"سيشهد" - Translation from Arabic to Turkish

    • ifade
        
    • tanıklık edecek
        
    • tanıklık yapacak
        
    • doğrulayacak
        
    • dair
        
    • tanık
        
    • şahitlik
        
    • tanıklık edeceğine
        
    Doc Durant'ten rüşvet aldığına dair ifade verecek bir Senatör var. Open Subtitles لدي سيناتور و الذي سيشهد بأنه أخذ رشاوى من الدكتور دورانت
    Elimizde ifade verecek bir tanığımız yoksa, hiçbir şeyimiz yoktur. Open Subtitles إذا لم يتواجد لدينا شاهد الذي سيشهد ، سنحصل على لا شيء
    Gene dedik ki, 21. yüzyıl; kayan iklim bölgelerine, Kuzey Amerika ve Asya'da kuraklığa yatkın bölgelerin oluşumuna, buz örtülerinin erozyonuna, yükselen deniz seviyelerine ve efsanevi Kuzeybatı Geçidi'nin açılışına tanıklık edecek.
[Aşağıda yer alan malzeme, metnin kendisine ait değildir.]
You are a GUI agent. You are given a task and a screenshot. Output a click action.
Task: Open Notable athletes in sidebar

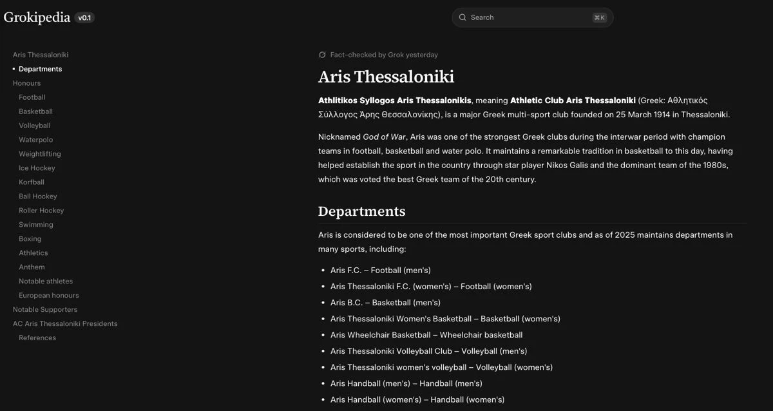coord(46,282)
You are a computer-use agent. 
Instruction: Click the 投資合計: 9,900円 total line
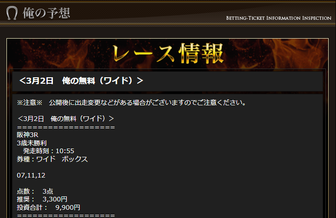[x=48, y=207]
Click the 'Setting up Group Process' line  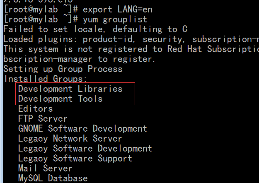pos(63,69)
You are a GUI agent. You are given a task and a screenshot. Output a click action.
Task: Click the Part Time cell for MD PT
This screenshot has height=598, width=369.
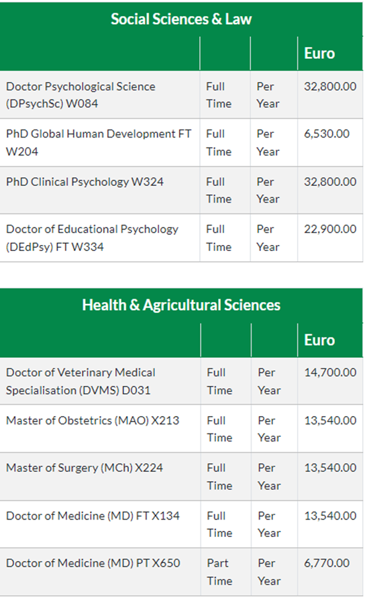[219, 572]
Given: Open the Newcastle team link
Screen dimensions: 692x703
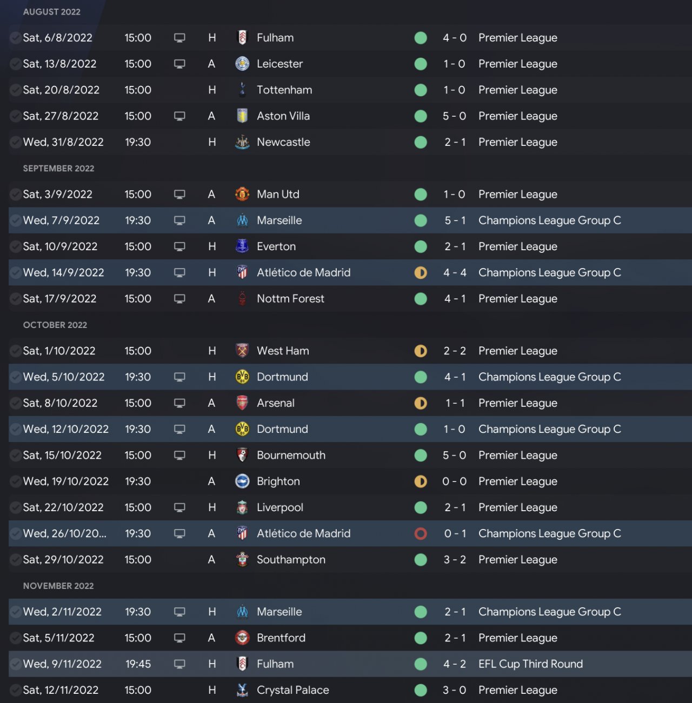Looking at the screenshot, I should tap(283, 142).
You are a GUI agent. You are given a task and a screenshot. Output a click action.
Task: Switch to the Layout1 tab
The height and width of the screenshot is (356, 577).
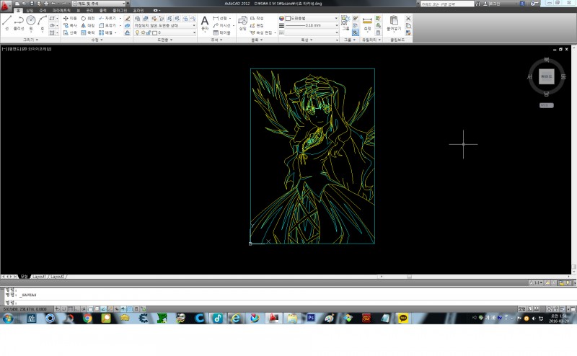click(x=38, y=276)
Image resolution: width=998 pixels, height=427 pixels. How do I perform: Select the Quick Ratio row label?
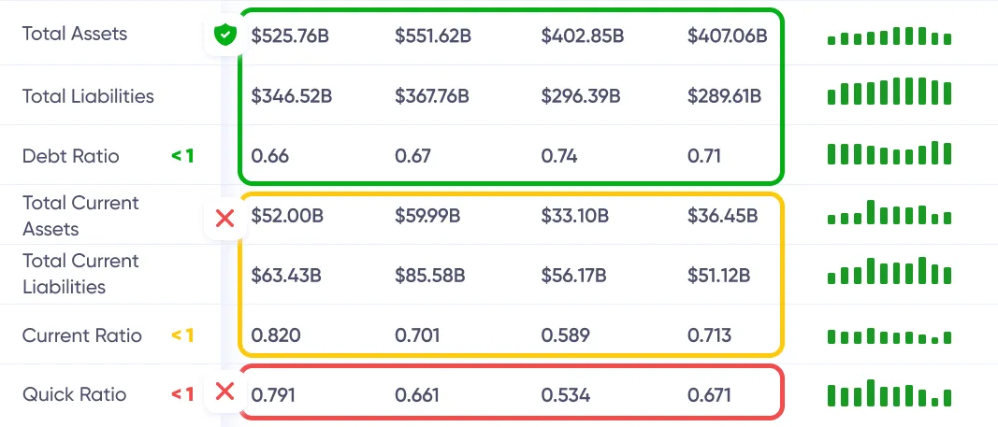[x=74, y=394]
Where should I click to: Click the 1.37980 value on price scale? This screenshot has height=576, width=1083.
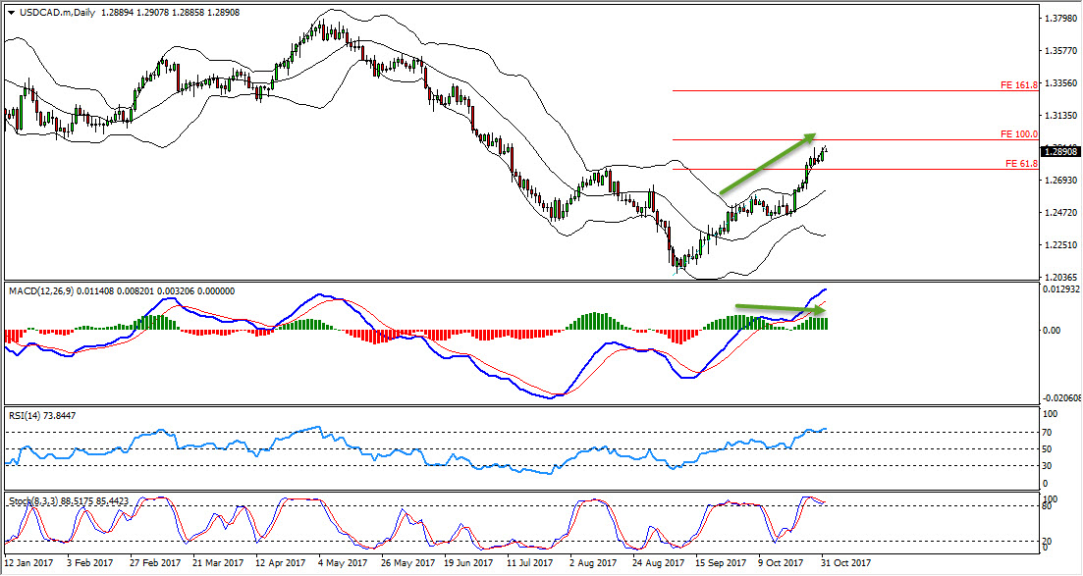(1060, 19)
TED قلنا كذلك أن القرن ال21 سيشهد تحولا للمناطق المناخية، إنشاء مناطق معرضة للجفاف في شمال أمريكا وآسيا، نآكل الصفائح الجليدية، ارتفاع منسوب مياه البحر وافتتاح الممر الشمالي الغربي الأسطوري.
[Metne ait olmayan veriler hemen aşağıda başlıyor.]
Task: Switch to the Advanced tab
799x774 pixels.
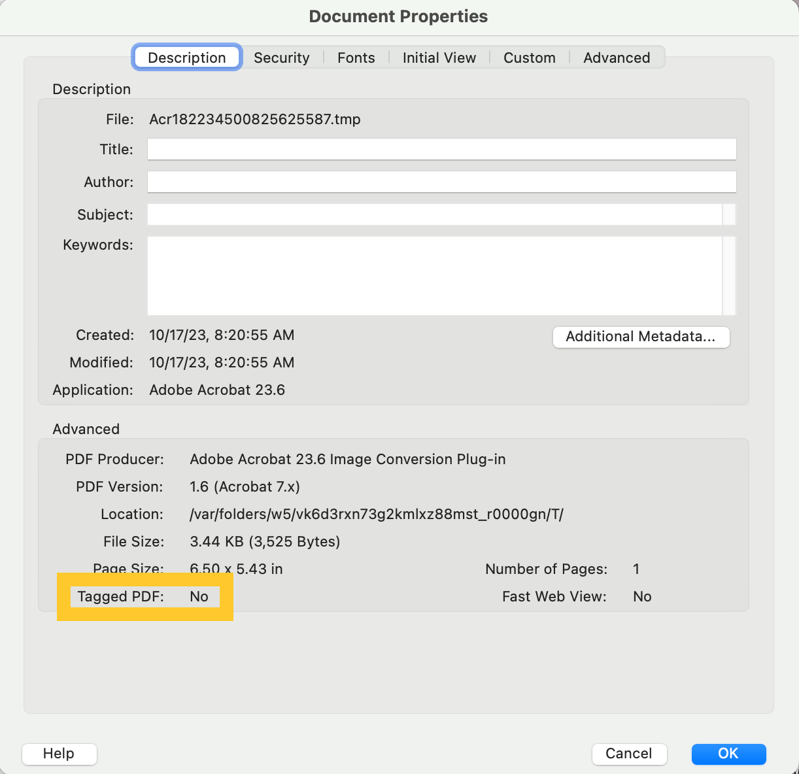Action: 616,58
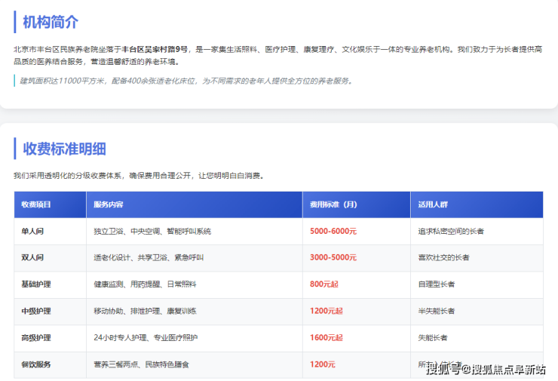
Task: Click the 1600元起 price for 高级护理
Action: tap(327, 337)
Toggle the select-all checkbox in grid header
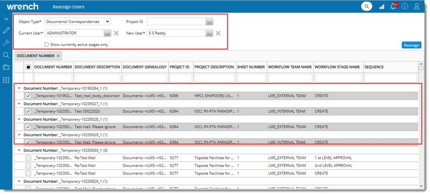 pos(28,67)
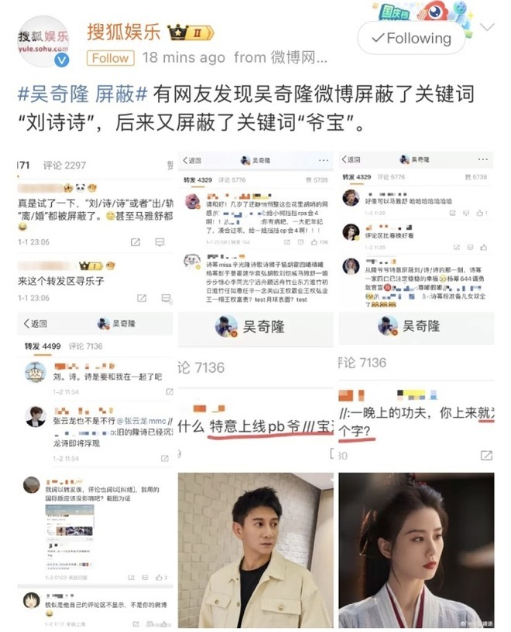Open the woman in white costume photo

point(417,550)
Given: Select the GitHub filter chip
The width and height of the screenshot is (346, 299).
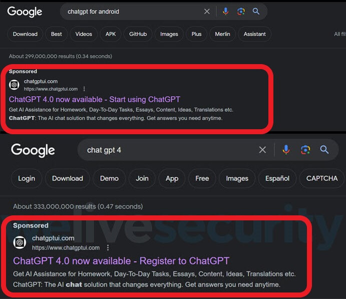Looking at the screenshot, I should [x=138, y=34].
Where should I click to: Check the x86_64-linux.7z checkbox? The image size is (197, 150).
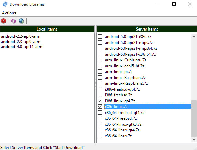click(100, 136)
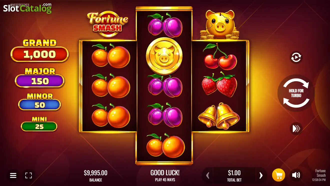Open the autoplay settings icon
330x186 pixels.
296,57
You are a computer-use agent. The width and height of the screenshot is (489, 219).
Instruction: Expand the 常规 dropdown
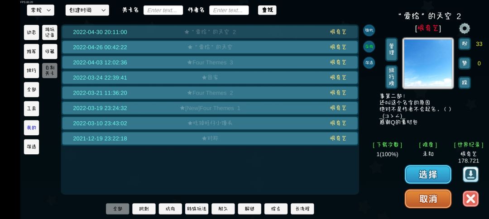click(41, 10)
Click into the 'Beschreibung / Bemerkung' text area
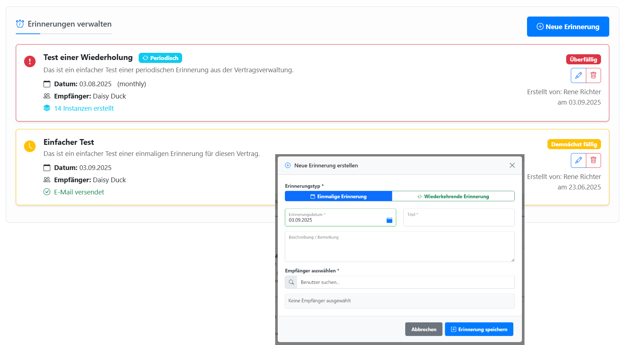The height and width of the screenshot is (345, 624). [x=399, y=248]
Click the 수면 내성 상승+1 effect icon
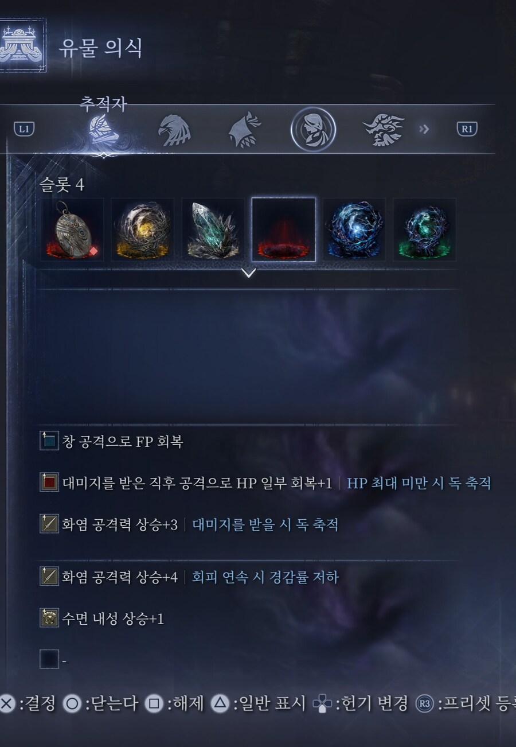 49,618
    O bana tanıklık yapacak ve uyuşturucuları tekneye yerleştirdiğini itiraf edecek. Open Subtitles وهو سيشهد بأنّه سبب دخولي إلى هنا وبأنّه وضع المخدّرات على المركب
    Ama, bu askerin bir hain olduğunu doğrulayacak! Open Subtitles ، كما أنه سيشهد أيضاً أن هذا الجندي كان خائناً!
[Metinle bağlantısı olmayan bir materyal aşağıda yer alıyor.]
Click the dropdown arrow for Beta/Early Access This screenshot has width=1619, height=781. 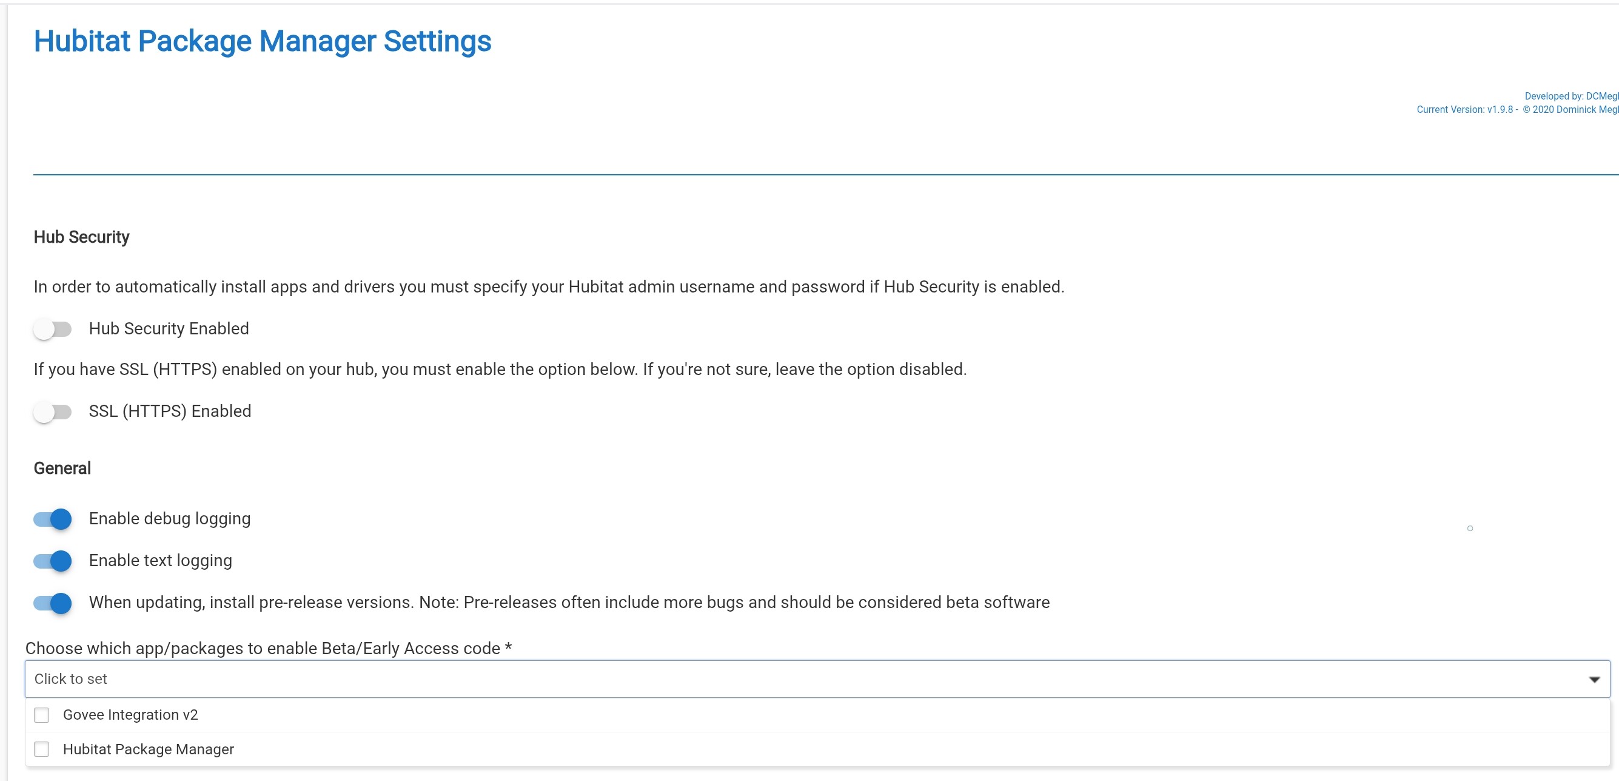coord(1594,679)
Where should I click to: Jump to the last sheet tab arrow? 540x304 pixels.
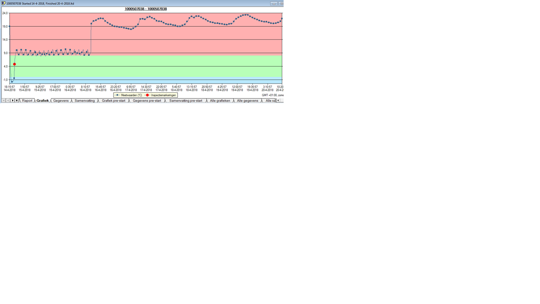point(17,100)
    Bir cinayeti örtbas ettiğinize dair ifade verecek bir tanık varmış. Open Subtitles يقول إنه وجد من سيشهد أنك تسترت على الجريمة
    Lanet olası pislik, aleyhimde şahitlik yapacaktı, bense yemin ederim ölmesine üzülüyorum. Open Subtitles الوغد كان سيشهد ضدّي وأقسم بالرب أني أشعر بالسوء لمقتله
    Belli ki hiçbir şey anlamıyorsun. Suç Karteli'ne karşı ifade veren çıkar mı sanıyorsun? Open Subtitles من الواضح أنك لا تفهم أي شيء، أتظن أن أي احد سيشهد ضد نقابة الجريمة؟
    - Kendisi salonunun bakım işlerinden sorumlu ve güvenlik takımının bazı hareketleri hakkında ifade verecek. Open Subtitles لقد كان عامل الصيانة سيشهد على تصرفات معينة قام بها فريق الشركة الأمنية
    Buradaki dört adam Venezuela'daki Latin Star platformunda şahsen gördükleri tehlikeli çalışma koşulları hakkında ifade verecekler. Open Subtitles سيشهد هؤلاء الرجال الأربع على بيئة عمل مهددة للحياة شهدوها بأنفسهم على حفارات شركة لاتين ستار في فنزويلا
    Ben'in ne hakkında ifade vereceğini tam olarak bilmiyorum, ama ifade davanın aleyhinde olursa-- Open Subtitles ما الذي سيشهد بين به لكن ان كان يدينك كما يظن الإدعاء ذلك
    Davayı kazanacağız çünkü ilk kez bir silah şirketi eski yöneticisi eski işverenine karşı bizim için tanıklık edecek. Open Subtitles الشيء الوحيد الذي سيكسبنا القضية هو أنه للمرة الأولى لدينا مدير سابق لشركة أسلحة سيشهد ضد أصحاب الشركة وسوف يشهد لصالحنا بضمير حي
    Buna tanıklık edecek birini bulursan şanslısın. Open Subtitles بالتوفيق في العثور على أحد سيشهد بذلك ؟
    Bu çayevindeki herkes, sizin şahitliğinize tanıklık edecek. Open Subtitles كلّ شخص في هذا المقهى، سيشهد نيابة عنك.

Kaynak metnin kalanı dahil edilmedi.